Conservei a distribuição usual das peças em atos, não obstante crer que ela, em quase todas as peças, seja desprovida de legitimidade. Algumas que estão divididas nas recentes edições não o estão no primeiro fólio, e outras que nele se encontram divididas não o estão nas cópias anteriores. A convenção atual do teatro requer quatro intervalos na peça, mas poucas, quando muito, das obras de nosso autor podem ser estritamente dispostas desse modo. Um ato, no drama, passa-se sem a alteração do tempo ou mudança de lugar.
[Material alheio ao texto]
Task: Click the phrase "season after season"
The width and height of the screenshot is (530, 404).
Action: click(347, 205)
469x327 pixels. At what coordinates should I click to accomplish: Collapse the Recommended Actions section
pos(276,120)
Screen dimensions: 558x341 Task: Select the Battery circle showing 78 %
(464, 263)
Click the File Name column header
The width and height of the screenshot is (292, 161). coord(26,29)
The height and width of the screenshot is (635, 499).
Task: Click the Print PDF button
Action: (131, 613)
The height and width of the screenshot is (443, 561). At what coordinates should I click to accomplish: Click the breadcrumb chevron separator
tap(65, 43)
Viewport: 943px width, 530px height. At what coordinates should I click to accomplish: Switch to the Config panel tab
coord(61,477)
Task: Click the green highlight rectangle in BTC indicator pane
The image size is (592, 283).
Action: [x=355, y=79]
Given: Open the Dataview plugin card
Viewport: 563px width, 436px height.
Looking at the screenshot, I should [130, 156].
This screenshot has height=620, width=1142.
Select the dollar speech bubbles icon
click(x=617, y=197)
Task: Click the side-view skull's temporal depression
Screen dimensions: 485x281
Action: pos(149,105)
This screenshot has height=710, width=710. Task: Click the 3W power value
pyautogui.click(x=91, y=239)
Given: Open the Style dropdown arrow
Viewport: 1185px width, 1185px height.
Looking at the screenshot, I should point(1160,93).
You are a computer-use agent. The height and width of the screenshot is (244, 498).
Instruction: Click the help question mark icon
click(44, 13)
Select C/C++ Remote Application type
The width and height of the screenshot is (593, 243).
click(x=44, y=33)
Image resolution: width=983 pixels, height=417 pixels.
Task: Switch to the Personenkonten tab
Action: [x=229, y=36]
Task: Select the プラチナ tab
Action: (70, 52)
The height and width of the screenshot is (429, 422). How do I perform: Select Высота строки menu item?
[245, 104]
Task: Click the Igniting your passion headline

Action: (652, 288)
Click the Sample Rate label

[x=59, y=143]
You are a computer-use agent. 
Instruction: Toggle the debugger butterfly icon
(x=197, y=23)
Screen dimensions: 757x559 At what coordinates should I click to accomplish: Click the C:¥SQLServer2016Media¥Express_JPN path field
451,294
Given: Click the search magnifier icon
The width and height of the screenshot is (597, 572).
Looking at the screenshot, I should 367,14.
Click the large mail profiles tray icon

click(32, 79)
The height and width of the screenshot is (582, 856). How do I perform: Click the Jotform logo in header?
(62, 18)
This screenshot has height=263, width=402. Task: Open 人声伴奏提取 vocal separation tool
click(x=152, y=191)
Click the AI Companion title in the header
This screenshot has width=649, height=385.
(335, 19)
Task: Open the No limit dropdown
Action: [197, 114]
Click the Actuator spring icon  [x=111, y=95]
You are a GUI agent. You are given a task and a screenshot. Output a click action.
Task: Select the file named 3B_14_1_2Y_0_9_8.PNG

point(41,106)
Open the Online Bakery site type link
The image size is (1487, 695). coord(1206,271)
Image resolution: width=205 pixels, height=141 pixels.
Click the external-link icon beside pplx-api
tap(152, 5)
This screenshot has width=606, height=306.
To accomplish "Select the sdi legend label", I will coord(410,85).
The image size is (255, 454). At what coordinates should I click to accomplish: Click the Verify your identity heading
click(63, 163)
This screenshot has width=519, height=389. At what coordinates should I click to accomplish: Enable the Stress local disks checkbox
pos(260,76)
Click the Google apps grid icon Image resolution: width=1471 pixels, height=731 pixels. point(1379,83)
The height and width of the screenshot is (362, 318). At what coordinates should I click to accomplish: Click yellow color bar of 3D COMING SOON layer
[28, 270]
Uma pausa inicia um novo ato. Em toda ação real e, portanto, em- toda imitação, os intervalos podem ser mais ou menos numerosos, sendo pois acidental e arbitrária toda restrição a cinco atos. Shakespeare sabia-o e assim procedeu; suas peças foram escritas e inicialmente impressas sem quebra de continuidade e deveriam hoje ser apresentadas com breves pausas, sem interrupção segundo mude a cena ou se requeira o transcorrer de um tempo considerável. Esse método suprimida de uma só vez inúmeros absurdos.
Ao devolver as obras do autor a sua integridade, considerei a pontuação como de minha inteira competência, pois que cuidado poderia ter com dois pontos e com vírgulas quem deturpou palavras e sentenças? Tudo que seria possível fazer mediante a correção da pontuação foi, portanto, feito sem alarde; em algumas peças com muito cuidado e em outras com menos; é difícil manter os olhos constantemente fixos em átomos efêmeros ou um pensamento dispersivo sempre concentrado na verdade efêmera.
A mesma liberdade foi tomada com umas poucas partículas ou outras palavras de pouca importância. Algumas vezes as inseri ou omiti, sem mais comentários. Fiz o que por vezes os outros editores sempre fizeram e que, realmente, o estado do texto pode suficientemente justificar.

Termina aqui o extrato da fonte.